*EXERCISE DETAILS*: Revise the rows that begin at the line containing "Launch the WLU64.exe desktop icon" and stop after the line containing "Click the search magnifier icon Screen", replacing "Given" with "Task" and leaving everything else unchanged. Return only those rows.

*PROVIDED RECORDS*:
****
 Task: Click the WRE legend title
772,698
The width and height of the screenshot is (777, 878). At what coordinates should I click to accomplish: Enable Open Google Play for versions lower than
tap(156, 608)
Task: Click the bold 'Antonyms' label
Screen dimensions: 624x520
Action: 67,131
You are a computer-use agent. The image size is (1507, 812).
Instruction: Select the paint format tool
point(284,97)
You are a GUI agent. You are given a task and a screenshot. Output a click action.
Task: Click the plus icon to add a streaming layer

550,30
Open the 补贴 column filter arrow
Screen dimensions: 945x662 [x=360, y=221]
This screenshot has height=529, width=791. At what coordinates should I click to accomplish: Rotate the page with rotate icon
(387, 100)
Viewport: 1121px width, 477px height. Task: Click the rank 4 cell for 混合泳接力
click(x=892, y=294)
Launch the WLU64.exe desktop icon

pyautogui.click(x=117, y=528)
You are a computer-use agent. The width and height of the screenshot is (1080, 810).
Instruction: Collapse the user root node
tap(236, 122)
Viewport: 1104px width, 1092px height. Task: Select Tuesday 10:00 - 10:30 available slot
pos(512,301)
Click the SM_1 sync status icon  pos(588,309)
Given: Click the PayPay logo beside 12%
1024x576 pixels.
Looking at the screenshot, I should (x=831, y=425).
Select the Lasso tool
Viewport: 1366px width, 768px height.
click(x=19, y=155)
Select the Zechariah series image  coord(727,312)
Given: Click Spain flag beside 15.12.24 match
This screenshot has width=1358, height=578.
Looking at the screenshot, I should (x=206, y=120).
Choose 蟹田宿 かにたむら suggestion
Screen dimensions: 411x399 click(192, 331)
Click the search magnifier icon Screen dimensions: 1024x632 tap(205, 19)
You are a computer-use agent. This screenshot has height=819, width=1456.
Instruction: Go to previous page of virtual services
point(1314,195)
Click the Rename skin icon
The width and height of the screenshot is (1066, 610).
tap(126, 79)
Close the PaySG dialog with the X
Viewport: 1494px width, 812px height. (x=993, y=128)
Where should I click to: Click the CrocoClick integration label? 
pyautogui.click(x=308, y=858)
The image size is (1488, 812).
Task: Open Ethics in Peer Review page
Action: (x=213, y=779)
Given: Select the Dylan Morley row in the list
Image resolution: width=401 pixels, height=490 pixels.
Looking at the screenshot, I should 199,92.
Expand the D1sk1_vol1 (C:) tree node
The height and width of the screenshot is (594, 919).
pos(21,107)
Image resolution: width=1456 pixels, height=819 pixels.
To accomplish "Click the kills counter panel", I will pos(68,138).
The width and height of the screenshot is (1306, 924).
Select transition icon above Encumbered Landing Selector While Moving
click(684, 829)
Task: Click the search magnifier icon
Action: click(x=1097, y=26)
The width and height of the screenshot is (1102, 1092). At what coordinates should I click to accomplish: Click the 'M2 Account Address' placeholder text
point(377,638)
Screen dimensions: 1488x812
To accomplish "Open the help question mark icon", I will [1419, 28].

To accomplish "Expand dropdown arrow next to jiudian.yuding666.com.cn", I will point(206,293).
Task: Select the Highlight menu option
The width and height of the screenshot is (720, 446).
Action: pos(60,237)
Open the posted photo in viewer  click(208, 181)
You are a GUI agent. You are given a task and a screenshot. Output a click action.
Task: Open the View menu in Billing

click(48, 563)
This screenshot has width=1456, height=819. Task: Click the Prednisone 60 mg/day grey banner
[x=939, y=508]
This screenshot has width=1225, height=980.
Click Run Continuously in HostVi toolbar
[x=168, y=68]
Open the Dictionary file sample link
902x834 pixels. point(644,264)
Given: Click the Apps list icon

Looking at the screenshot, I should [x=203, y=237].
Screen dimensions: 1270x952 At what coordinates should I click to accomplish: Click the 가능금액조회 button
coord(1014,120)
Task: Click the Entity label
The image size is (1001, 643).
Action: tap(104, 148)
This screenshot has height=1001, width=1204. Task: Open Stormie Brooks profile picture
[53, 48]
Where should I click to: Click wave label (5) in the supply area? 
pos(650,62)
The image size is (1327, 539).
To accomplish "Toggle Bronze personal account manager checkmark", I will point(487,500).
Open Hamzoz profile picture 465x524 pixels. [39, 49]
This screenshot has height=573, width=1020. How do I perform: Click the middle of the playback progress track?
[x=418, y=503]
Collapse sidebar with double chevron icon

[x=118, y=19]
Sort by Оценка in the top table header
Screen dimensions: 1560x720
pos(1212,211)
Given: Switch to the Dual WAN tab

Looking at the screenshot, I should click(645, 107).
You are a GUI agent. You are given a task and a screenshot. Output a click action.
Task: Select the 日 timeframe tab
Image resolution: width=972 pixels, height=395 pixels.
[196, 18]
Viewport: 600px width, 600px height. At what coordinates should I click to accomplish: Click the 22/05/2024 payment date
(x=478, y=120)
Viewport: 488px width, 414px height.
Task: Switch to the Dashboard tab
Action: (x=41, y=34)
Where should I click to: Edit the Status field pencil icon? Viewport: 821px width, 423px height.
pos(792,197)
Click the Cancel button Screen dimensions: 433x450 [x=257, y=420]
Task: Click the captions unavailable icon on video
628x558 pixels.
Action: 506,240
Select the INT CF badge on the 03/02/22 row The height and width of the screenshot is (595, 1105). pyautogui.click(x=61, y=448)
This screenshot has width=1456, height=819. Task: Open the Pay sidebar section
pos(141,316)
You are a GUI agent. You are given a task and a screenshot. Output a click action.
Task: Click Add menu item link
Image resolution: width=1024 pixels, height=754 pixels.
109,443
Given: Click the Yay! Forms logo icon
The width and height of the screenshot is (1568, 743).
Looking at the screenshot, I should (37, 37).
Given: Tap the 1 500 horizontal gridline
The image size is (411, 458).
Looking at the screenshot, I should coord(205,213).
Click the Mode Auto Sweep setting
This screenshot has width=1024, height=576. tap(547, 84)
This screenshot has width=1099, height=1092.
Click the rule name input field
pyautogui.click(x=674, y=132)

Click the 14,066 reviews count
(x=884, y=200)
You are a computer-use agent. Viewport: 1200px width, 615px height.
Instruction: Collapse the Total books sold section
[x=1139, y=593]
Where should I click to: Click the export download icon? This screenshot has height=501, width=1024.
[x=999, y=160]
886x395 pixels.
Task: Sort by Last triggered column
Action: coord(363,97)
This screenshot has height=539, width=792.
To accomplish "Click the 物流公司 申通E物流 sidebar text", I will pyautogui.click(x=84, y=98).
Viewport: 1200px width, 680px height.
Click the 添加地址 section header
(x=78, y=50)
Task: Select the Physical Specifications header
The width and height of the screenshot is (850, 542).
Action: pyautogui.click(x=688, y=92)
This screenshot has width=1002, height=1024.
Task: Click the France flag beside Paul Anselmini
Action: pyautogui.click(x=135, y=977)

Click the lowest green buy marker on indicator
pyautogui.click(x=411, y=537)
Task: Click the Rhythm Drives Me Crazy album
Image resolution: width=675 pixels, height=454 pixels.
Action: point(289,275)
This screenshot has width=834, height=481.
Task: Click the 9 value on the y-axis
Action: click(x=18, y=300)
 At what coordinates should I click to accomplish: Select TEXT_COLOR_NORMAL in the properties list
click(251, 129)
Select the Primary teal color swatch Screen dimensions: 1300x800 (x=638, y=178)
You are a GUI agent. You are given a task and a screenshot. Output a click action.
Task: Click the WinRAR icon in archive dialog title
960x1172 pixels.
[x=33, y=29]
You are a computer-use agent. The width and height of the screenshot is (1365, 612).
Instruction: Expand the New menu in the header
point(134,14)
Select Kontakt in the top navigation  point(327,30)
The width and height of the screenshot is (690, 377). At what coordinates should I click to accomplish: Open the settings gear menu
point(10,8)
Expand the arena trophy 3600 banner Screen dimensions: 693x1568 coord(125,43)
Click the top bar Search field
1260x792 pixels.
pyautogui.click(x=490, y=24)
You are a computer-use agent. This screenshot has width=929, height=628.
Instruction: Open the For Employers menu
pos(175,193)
****
*THE RESULT*:
Launch the WLU64.exe desktop icon

pyautogui.click(x=117, y=528)
You are a computer-use agent. The width and height of the screenshot is (1080, 810).
Instruction: Collapse the user root node
tap(236, 122)
Viewport: 1104px width, 1092px height. Task: Select Tuesday 10:00 - 10:30 available slot
pos(512,301)
Click the SM_1 sync status icon  pos(588,309)
Task: Click the PayPay logo beside 12%
1024x576 pixels.
Looking at the screenshot, I should (x=831, y=425).
Select the Lasso tool
Viewport: 1366px width, 768px height.
click(x=19, y=155)
Select the Zechariah series image  coord(727,312)
Task: Click Spain flag beside 15.12.24 match
This screenshot has width=1358, height=578.
Looking at the screenshot, I should (x=206, y=120).
Choose 蟹田宿 かにたむら suggestion
Screen dimensions: 411x399 click(192, 331)
Click the search magnifier icon Screen dimensions: 1024x632 tap(205, 19)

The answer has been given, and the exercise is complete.